Optimismo dentro de la desgracia. La Junta de Andalucía ha informado este sábado por la mañana que la Guardia Civil ha recibido siete denuncias formales por personas no localizadas en relación con el incendio de Los Gallardos y Bédar (Almería), lejos de la cifra de 23 desaparecidos que se informó inicialmente. Con todo, las autoridades piden precaución sobre el número definitivo de las personas de las que no se tienen noticias.
El fuego, que se inició el jueves por la tarde por la caída de un poste eléctrico, ya ha quemado 6.600 hectáreas. El consejero andaluz de Presidencia, Sanidad y Emergencias, Antonio Sanz, ha confirmado este sábado por la mañana que las condiciones meteorológicas, con vientos débiles de dos kilómetros por hora y una humedad del 50 %, abren por primera vez una "ventana de oportunidad" para que los efectivos pasen de las tareas de contención al ataque directo contra las llamas.
Prudencia con los desaparecidos
El balance de víctimas mortales se mantiene en doce personas muertas, después de que las autoridades hayan precisado que el resto de alertas de búsqueda corresponden a una veintena de ciudadanos "no localizados" temporalmente por sus familias y que las denuncias formales por desaparición se mantienen en siete. Muchas de las llamadas de familiares corresponden a ciudadanos extranjeros con los que podrían llevar tiempo sin mantener contacto, motivo por el cual Antonio Sanz ha reclamado prudencia para no trasladar una cifra de desaparecidos que, a su parecer, "no es real". Por ahora, la Guardia Civil ha recibido siete denuncias por personas no localizadas.

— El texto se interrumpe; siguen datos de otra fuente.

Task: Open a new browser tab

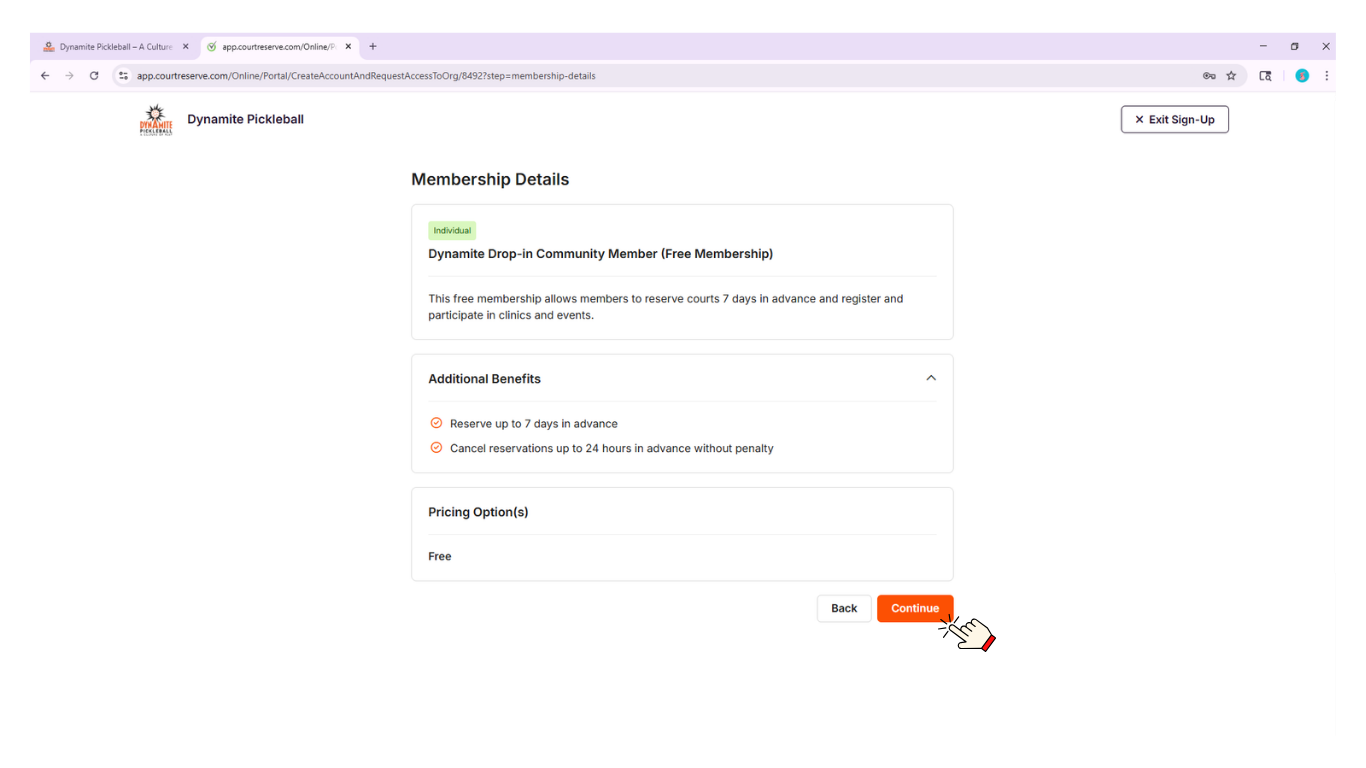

El alcalde de Bédar, Ángel Francisco Collado, ha explicado esta mañana que a lo largo del día de ayer se inspeccionaron todas las casas que habían sido afectadas por el fuego y no encontraron a nadie.
Con todo, agentes de la Guardia Civil continúan realizando batidas en la zona de Bédar, donde el avance de las llamas fue "más inesperado", con el fin de localizar posibles víctimas. Las autoridades no descartan esta posibilidad, motivo por el cual los rastreos continúan. Los registros se hacen vivienda por vivienda, con equipos distribuidos por zonas previamente delimitadas. Los agentes comprueban que no haya personas en el interior de las casas y, una vez inspeccionadas, las marcan para evitar revisiones duplicadas antes de continuar con el siguiente inmueble.
Por su parte, el Ministerio de Asuntos Exteriores está en contacto con el Reino Unido y Bélgica para compartir información sobre las personas de estos países afectadas por el incendio. Fuentes de Exteriores han indicado que el ministro José Manuel Albares se encuentra en contacto con sus homólogos del Reino Unido, Bélgica, Canadá y los Países Bajos, quienes le han trasladado su solidaridad y apoyo ante el grave incendio. Todo apunta a que buena parte de las víctimas mortales son ciudadanos europeos que residían desde hace muchos años en Los Gallardos y Bédar.
En cuanto a la afectación a la población, la cifra oficial de personas evacuadas a causa del incendio se sitúa en 1.448, de las cuales 164 se encuentran realojadas en los dispositivos habilitados por las autoridades, sin que tampoco se hayan producido nuevos desalojos nocturnos.
Polémica por la ES-Alert
En cuanto a la polémica desatada entre la Junta de Andalucía y el ministro de Transportes, Óscar Puente, sobre la conveniencia de haber lanzado un ES-Alert, el consejero andaluz de Presidencia, Sanidad y Emergencias, Antonio Sanz, ha replicado que el ministro "no tiene ni idea" de qué es esta alerta. Sanz ha insistido en que el envío masivo de mensajes "hubiera provocado aún más daño" a la población, ante la imposibilidad de segregar las alertas por zonas y diferenciar las órdenes de confinamiento de las de evacuación.